Provided material Block Start

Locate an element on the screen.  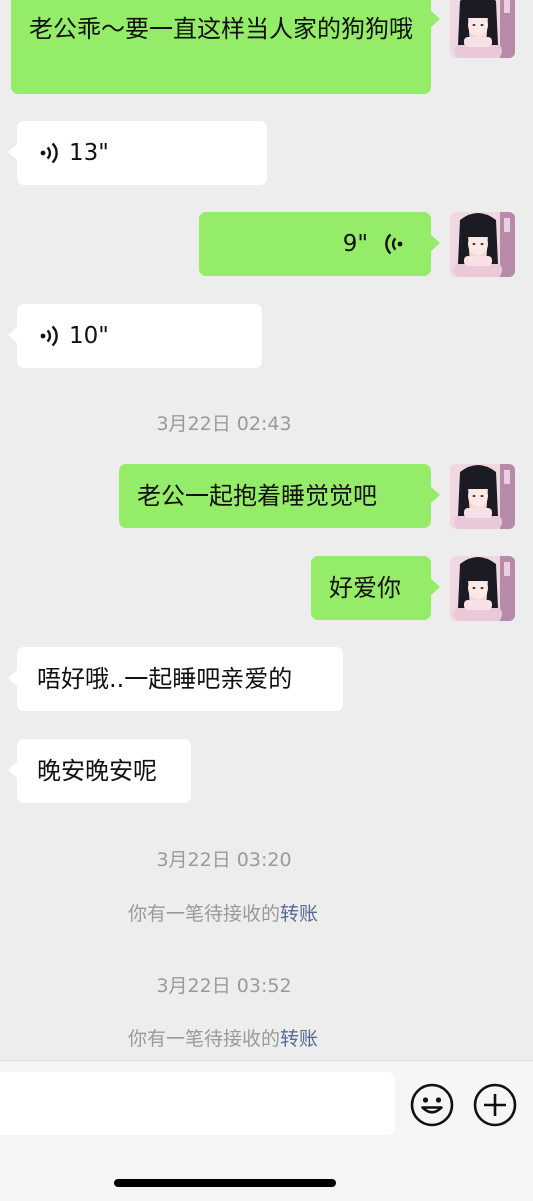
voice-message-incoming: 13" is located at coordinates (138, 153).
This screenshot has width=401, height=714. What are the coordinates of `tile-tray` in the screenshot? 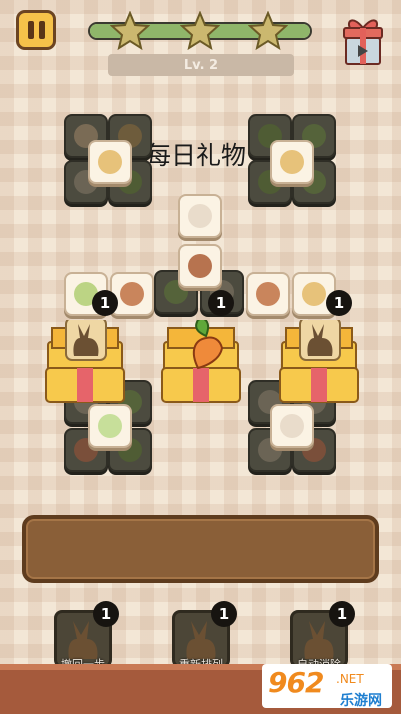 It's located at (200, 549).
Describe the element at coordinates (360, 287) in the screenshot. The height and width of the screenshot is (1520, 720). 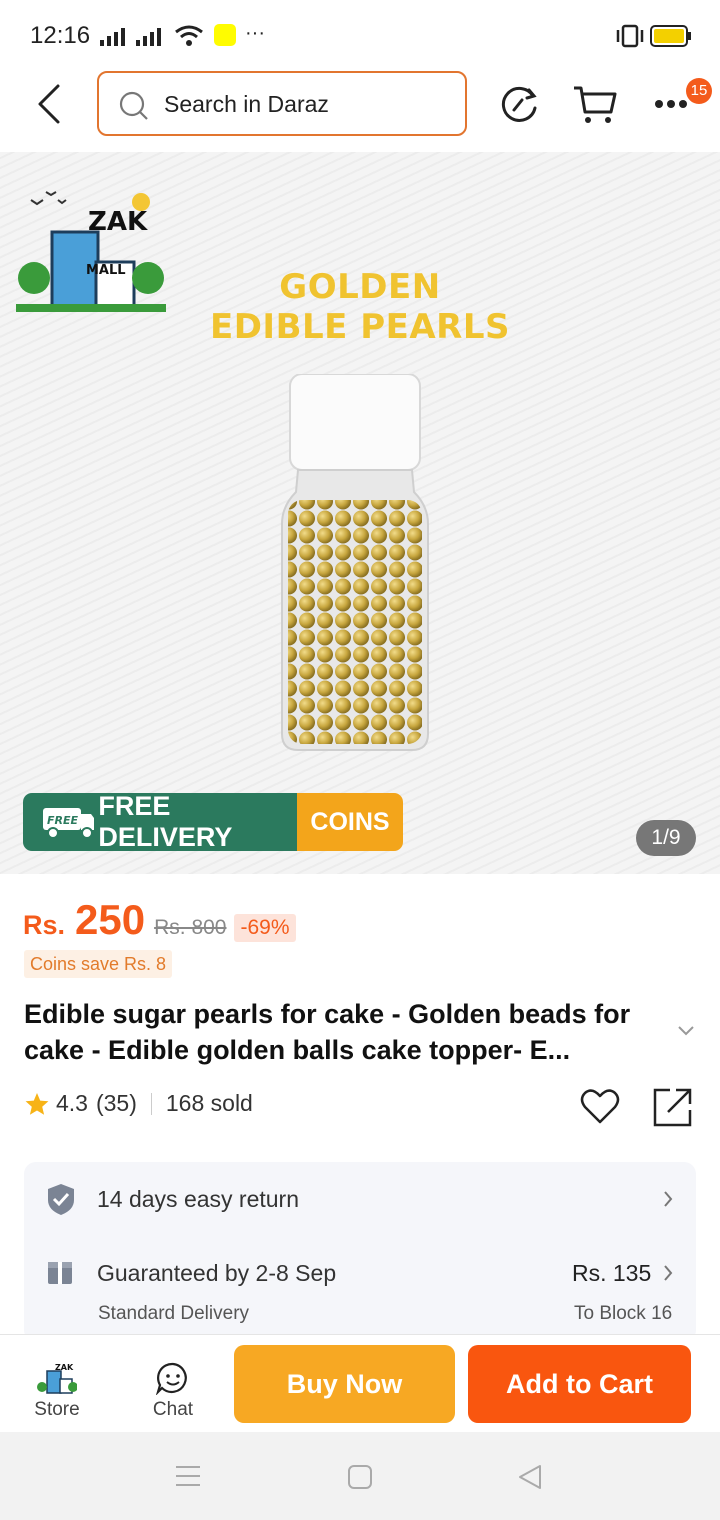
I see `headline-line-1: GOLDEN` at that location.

Provided material Block End

## Task directions
Print the lines from the one containing "Describe the element" through the last line, inclusive, and omit the pictures.

## Your solution
Describe the element at coordinates (360, 287) in the screenshot. The height and width of the screenshot is (1520, 720). 
I see `headline-line-1: GOLDEN` at that location.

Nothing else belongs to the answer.